My own ride would never be on the next Barrett-Jackson auction block. I drive a a 2003 Volkswagen Jetta, that I occasionally refer to as “Ugly Betty”. It's a good car, reliable, and it get me where I have to go without a complaint. A bit rough around the edges with a cracked windshield, two missing wheel covers, no rear view mirror and a broken stereo but it wears its 175,000 miles well.
With that said, I can't really relate to a lot of the spending at the Barrett-Jackson auction in Scottsdale, Az. I like the cars I see but most cost more than the house I currently call home. If anything this auction is a boutique for those that don't fall below Mitt Romney's definition of the middle class and they are likely buying cars that they will never drive. Cars that will be stowed away in garages from many that could also appreciate seeing a rare ride.

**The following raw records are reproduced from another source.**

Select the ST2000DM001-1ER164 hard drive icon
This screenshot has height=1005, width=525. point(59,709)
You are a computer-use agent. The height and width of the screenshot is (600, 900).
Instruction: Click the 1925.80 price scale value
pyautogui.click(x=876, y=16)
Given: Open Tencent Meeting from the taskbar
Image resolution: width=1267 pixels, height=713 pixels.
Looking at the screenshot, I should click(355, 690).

And yet, while sitting on the main floor of West World and watching the gavel drop every few minutes, I began to realize that this auction was not a class war between parties with divergent socio-econmic status. No, I and most of the folks here will never be able to afford any car up for bid but that isn't the point.
In the same manner that I watch football and root for the Chicago Bears this auction also exists because ultimately both are for entertainment and dreaming the unobtainable dream. Most of the folks here are not customers, they're fans of classic cars and exotic rides.

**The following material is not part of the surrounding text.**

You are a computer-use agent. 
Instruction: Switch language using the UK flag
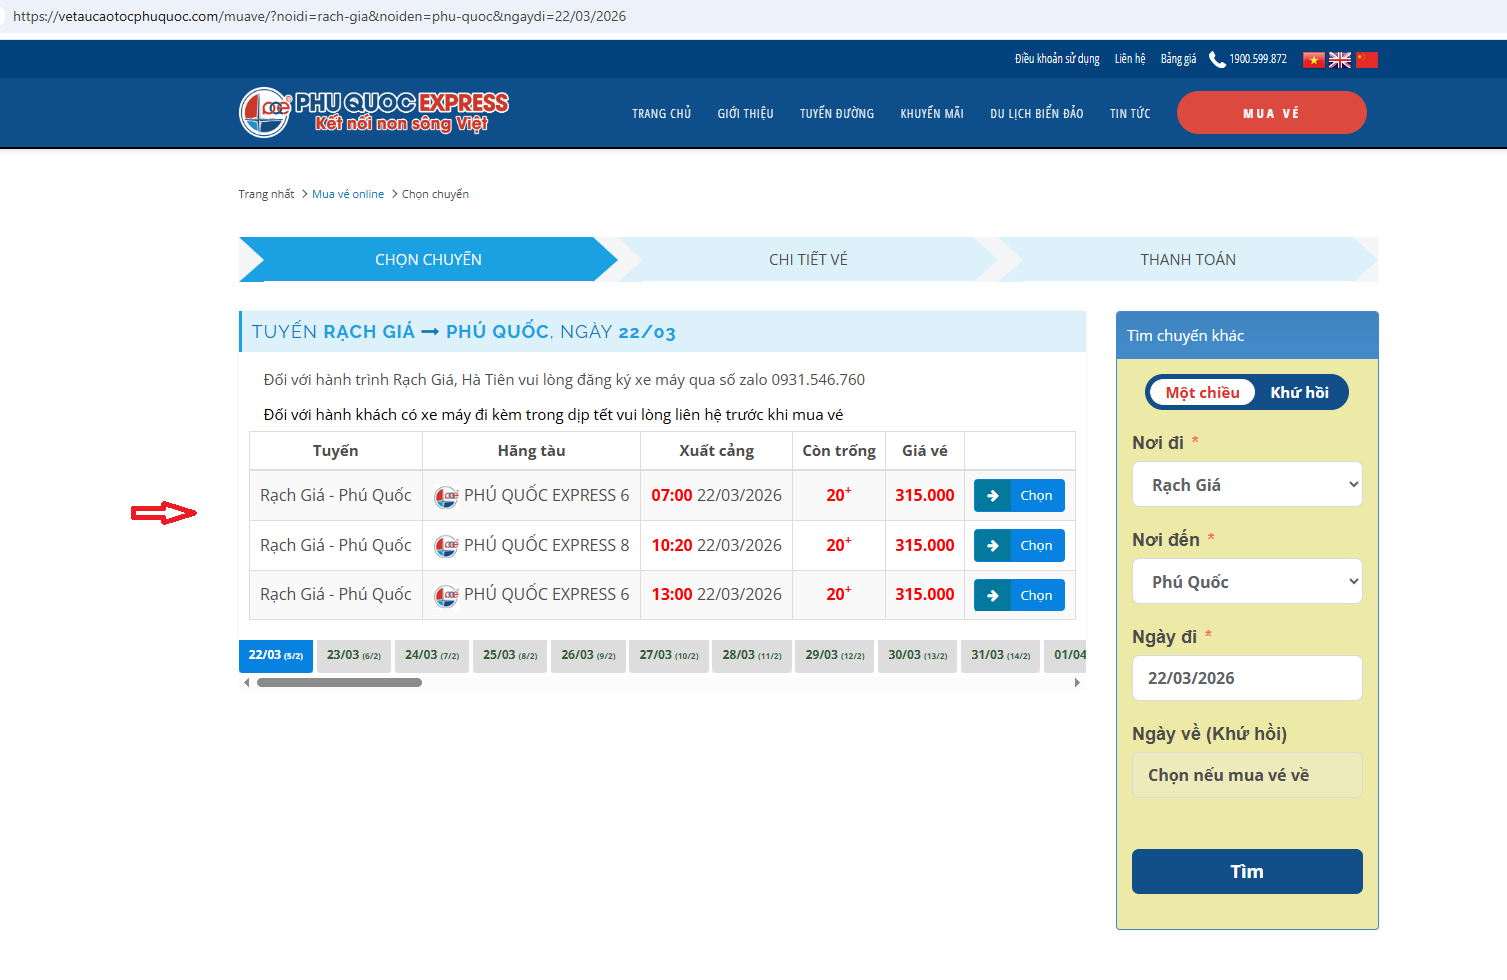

By the same token I watch a lot of football and I will never run a sub 4.3 40-yard dash, like Chris Johnson of the Tennessee Titans. And it stands to reason that I will never throw a pass like the modern Mad Bomber, Jay Cutler.

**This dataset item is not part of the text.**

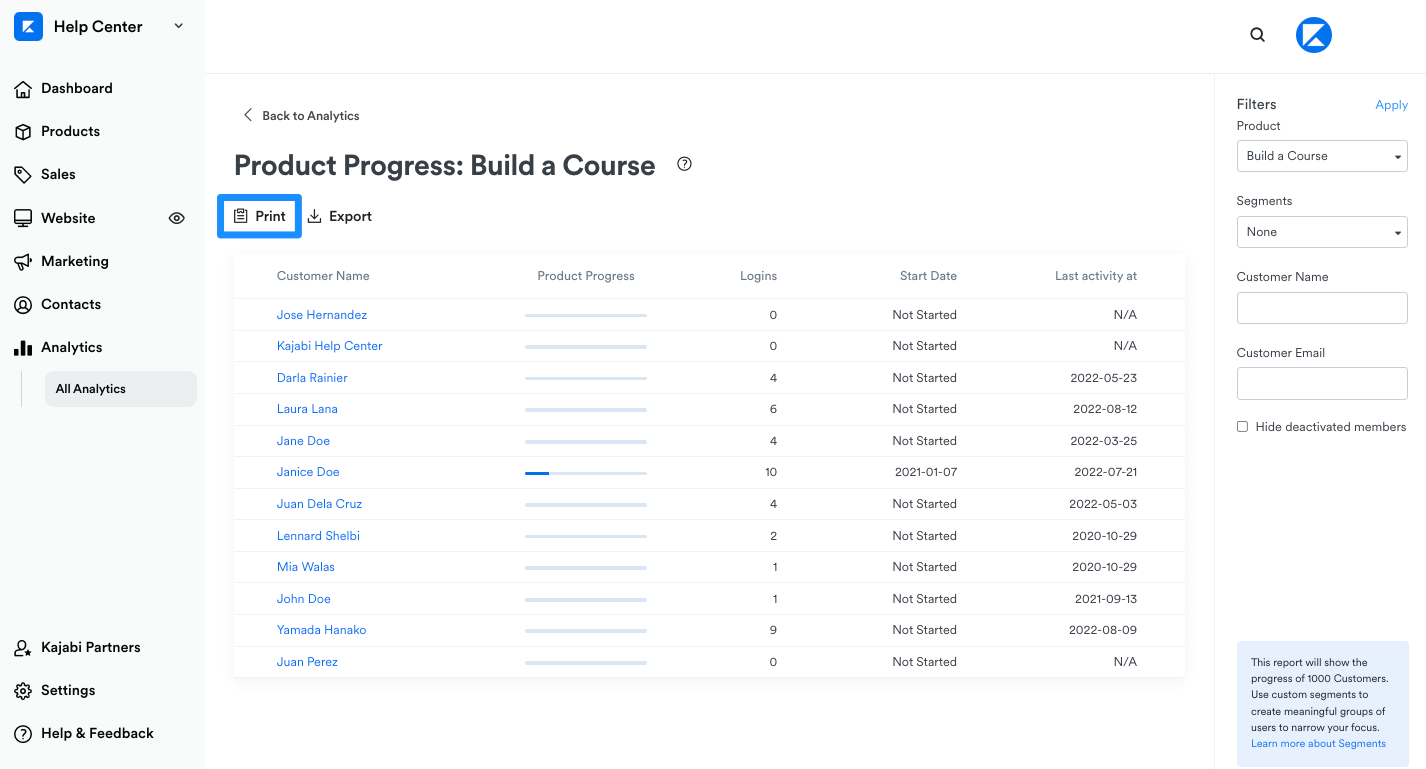Toggle the Website preview eye icon
1426x769 pixels.
[177, 218]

For one week a year visitors of the Barrett-Jackson auction get to enjoy being in an ephemeral state of bliss. The cars are only affordable to a wealthy few but any and all can admire a form of art that often needs to be in a museum.
This notion of suspending reality was never more apparent than during the showing and subsequent sale of the original Batmobile. The 1966 TV show's version of Batman's ride ultimately sold for $4.62 million.
Even with 1,342 other cars sold the 1966 Batmobile was the star of the auction and its selling price, the second highest for a single car at any Barrett-Jackson auction, is indicative of a car that is timeless and an American icon. Many fans weren't born when the Dynamic Duo defended Gotham City in George Barris' greatest creation but that is a moot point. Some symbols, some icons and all childhood memories transcend space and time.
The Batmobile draws a crowd from Fanboys and car aficionados alike. Even with Chris Nolan's current Batman trilogy setting box office records it will never hold the same memories as Adam West's and Burt Ward's version of the Batman and Robin. The current Dark Knight drives the Tumbler. A battering ram and a merciless concoction of torque, firepower and from a concept developed by a government defense contract. Strong, powerful and sterile. It lacks flavor and probably won't become timeless like its 60's forefather.
Yes, the 1966 Batmobile is dated and campy but it can also remind people of a simpler era when Batman wasn't the Dark Knight. The Joker was once full of mischief and not malicious. And Catwoman used to be more of a vixen, or diva, as opposed to her current cat burglar incarnation in S&M leather.
I enjoyed the recent Batman movies, I own all three and watch them way too often, but I was raised on Adam West's take on the Caped Crusader. This scribe took quite a few pics, a dozen to be exact, on his iPhone of the Batmobile. Not as a reporter but as a fan.